DanielFilan comments on [AN #147]: An overview of the interpretability landscape

DanielFilan 21 Apr 2021 18:03 UTC
LW: 8 AF: 3
0
AF
Notes:
- I see our results on paired images as less conclusive than the summary implies. From the paper:
Networks trained on halves-diff [i.e. paired-image] datasets are more relatively clusterable than those trained on halves-same [‘pairs’ of the same thing, which we used as a control] datasets, but not more absolutely clusterable… networks trained on stack-diff [paired] datasets are somewhat more clusterable, both in absolute and relative terms, than those trained on stack-same [control] datasets.
- Appendix A.5 gives results for training MLPs on noise images with random labels. When the MLP is able to memorize the data, it’s as clusterable as when trained on MNIST, but when it can’t memorize, it’s not particularly clusterable.
- “Another challenge is whether networks are more modular just because in a bigger model there are more chances to find good cuts. (In other words, what’s the default to which we should be comparing?)”—the answer is basically it depends. In the paper, we present ‘absolute’ clusterability numbers, as well as ‘relative’ statistics that indicate how clusterable the network is relative to versions of the networks where the weights are randomly shuffled. So relative clusterability answers this question. The ResNets are much more relatively clusterable than normal nets, meaning that their clusterability advantage isn’t just because of the architecture, but other big CNNs are relatively clusterable compared to their shuffles but not more so than most small CNNs, meaning their clusterability advantage over small nets is likely due to their aspect ratio (if nets are deep, you can ‘cluster’ by layer and be very clusterable). But TBC, the clusterability of non-ResNet big CNNs is not totally due to their architecture, their weights are still more clusterable than if you randomly permute them. (I think I explained this terribly, so do please ask clarifying questions)

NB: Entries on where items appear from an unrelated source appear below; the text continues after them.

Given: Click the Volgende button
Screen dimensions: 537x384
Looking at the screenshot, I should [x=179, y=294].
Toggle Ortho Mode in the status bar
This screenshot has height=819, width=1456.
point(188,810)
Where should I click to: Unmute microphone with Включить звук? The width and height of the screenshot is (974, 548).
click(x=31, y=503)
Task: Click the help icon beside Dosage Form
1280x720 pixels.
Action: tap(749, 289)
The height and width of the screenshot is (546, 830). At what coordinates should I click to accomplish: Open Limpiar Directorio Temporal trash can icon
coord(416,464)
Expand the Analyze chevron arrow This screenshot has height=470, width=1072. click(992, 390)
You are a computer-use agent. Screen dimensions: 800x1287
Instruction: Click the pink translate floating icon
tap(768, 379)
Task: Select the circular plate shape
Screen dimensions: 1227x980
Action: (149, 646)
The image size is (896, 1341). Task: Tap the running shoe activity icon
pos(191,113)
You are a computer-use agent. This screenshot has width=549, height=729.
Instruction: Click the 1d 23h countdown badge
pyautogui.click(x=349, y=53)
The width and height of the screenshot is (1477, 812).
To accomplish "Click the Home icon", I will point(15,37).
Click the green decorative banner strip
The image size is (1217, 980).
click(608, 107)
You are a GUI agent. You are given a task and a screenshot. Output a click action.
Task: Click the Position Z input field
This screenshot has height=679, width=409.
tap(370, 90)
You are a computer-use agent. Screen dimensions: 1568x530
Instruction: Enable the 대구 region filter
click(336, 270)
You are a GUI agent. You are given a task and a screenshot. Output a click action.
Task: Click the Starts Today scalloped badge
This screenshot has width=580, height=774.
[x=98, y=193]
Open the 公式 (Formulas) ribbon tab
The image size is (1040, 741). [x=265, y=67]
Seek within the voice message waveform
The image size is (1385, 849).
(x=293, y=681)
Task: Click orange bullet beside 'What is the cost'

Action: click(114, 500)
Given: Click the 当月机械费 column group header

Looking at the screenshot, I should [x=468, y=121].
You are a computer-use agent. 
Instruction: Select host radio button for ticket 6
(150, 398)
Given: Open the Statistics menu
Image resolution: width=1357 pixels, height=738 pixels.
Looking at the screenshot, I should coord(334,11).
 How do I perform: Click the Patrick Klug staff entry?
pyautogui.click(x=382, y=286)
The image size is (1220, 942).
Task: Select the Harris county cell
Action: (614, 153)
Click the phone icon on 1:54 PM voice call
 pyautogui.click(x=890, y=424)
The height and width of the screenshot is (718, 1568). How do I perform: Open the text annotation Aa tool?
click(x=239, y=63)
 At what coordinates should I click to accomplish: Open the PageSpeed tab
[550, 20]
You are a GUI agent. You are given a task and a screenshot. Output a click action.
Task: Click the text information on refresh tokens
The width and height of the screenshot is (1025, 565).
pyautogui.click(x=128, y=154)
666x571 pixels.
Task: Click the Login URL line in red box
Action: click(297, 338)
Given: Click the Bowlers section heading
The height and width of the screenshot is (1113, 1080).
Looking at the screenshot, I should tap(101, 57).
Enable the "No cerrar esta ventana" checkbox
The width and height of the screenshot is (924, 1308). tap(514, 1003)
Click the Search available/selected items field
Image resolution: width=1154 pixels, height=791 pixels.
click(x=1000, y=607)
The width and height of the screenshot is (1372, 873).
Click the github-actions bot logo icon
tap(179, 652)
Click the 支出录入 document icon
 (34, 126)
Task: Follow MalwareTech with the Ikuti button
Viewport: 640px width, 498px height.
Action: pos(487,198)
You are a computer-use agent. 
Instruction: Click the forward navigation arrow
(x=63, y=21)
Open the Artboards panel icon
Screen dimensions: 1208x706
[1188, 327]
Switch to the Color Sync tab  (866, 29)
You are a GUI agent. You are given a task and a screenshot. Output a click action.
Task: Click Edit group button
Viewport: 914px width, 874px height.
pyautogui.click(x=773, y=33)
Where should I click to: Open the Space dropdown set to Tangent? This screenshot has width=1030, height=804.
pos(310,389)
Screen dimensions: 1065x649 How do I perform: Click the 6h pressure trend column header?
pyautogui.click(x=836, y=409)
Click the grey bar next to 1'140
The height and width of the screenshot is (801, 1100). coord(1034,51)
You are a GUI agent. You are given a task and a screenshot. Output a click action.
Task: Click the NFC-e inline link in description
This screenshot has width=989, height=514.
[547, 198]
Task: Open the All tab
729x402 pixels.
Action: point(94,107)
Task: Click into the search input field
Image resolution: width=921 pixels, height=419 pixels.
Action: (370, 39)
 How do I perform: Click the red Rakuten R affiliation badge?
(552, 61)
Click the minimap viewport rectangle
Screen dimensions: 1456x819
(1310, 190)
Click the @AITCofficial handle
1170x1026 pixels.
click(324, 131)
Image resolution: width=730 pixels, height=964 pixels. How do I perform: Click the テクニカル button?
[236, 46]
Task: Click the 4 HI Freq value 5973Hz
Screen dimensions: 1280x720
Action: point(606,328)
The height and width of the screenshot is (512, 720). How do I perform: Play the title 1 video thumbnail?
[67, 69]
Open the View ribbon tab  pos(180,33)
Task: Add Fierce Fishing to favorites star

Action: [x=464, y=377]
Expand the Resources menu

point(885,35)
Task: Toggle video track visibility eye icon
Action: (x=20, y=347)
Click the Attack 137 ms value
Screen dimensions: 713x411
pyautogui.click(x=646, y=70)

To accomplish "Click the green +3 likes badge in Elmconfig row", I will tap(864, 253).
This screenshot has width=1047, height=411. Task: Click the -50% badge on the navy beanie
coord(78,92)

- DanielFilan 21 Apr 2021 18:04 UTC
  LW: 8 AF: 3
  0
  AF Parent
  
  Additionally, in an intuitive sense, pruning a network seems as though it could be defined in terms of clusterability notions, which limits my enthusiasm for that result.
  
  I see what you mean, but there exist things called expander graphs which are very sparse (i.e. very pruned) but minimally clusterable. Now, these don’t have a topology compatible with being a neural network, but are proofs of concept that you can prune without being clusterable. For more evidence, note that our pruned networks are more clusterable than if you permuted the weights randomly—that is, than random pruned networks.